# Import 9 X 20 Lathe Compound Clamp



## rake60 (Dec 4, 2007)

This is a basic mod, but I hope it will get things started here.

The two bolt compound clamp that comes standard on the import 9 X 20 lathes is far too feeble to hold the tool post rigid.
This simple 4 bolt clamp is an hour project that will improve the cutting of the lathe 100%





For a full story of making it try this link.
http://home.comcast.net/~rake60/lathe_modifications.htm

Rick


----------



## deere_x475guy (Dec 5, 2007)

Hi Rake, I made the same upgrade to the HF 9x20 I had. It helped a lot. I also built the ball turner that Steve has on his site. Nice Job!


----------



## Hilmar (Dec 5, 2007)

Rake, go to this Site http://groups.yahoo.com/group/9x20Lathe/messages/

In the Photo section look for Pitkin. Look at his design it is one of the better designs around for the 9x20

When in the Photo section, click < 5x next > that is where you find him.
I build that clamp and it is rock solid. The compound sits directly on the base.
You also find a bunch of my mods in that section.

Hilmar

P.S. I just used our spell checker and it seems that the last line the one with the " what to do buttons" could be higher, it is cutt off


----------



## rake60 (Dec 5, 2007)

That is an excellent link for the 9 X 20 lathes Hilmar.

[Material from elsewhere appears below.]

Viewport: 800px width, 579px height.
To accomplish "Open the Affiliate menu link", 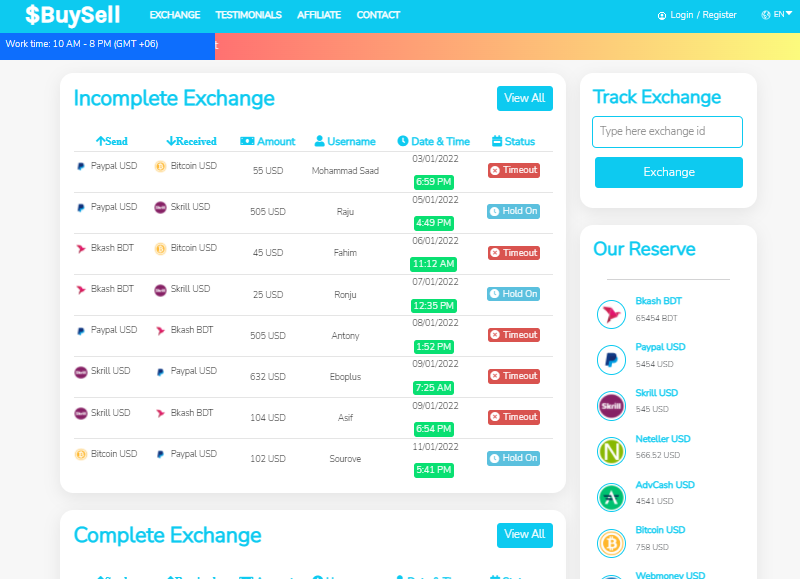I will pos(319,15).
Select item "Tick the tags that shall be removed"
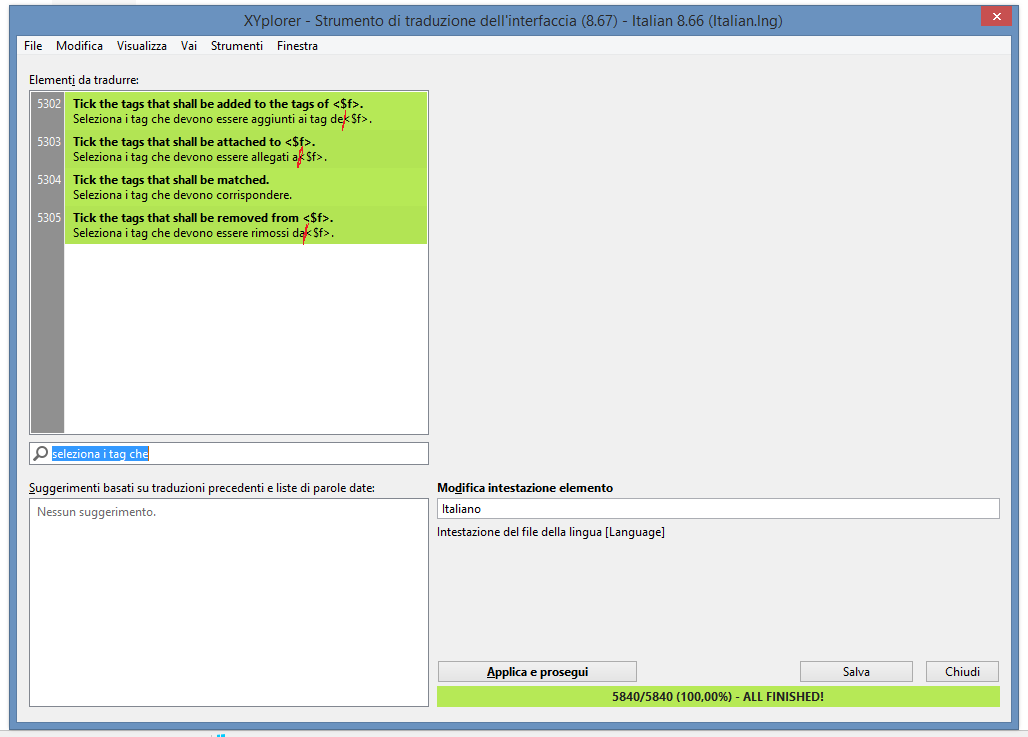 tap(245, 225)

I've been a member there for a few years now.
Lot's of good information specific to 9" Import Lathe.
Thanks for posting the link!

Rick


----------



## Philjoe5 (Dec 5, 2007)

I made the 4 bolt compound clamp for my Grizzly 9x20 that I bought in 2006. The dimensions for it were almost identical to those of James Earlys design for a Harbor Freight 9x20 that was several years older than mine. His work is posted on the 9x20 yahoo website. It is the best modification you can make to one of these lathes, and easy enough for yours truly to accomplish.


----------



## Hilmar (Dec 5, 2007)

Also in that group check the file section look for John Pitkin 	Improved compound mount for the 9X20 Lathe.pdf . He he has in there a few pages of description  You will see why this is one of the better designs. Wile you there check out the 
http://groups.yahoo.com/group/9x20Lathe2/messages/
You will find two or three manuals and all kind of neat stuff .
  Early's design relights on precise construction and is only for the compound you make it for. You could not mass produce it since the compound from lathe to lath varies to much .
 With Pitkins on the other hand there is no problem plus its rigidity is the best since the compound sits on top. It goes directly from the dove tail to the carriage.

Hilmar


----------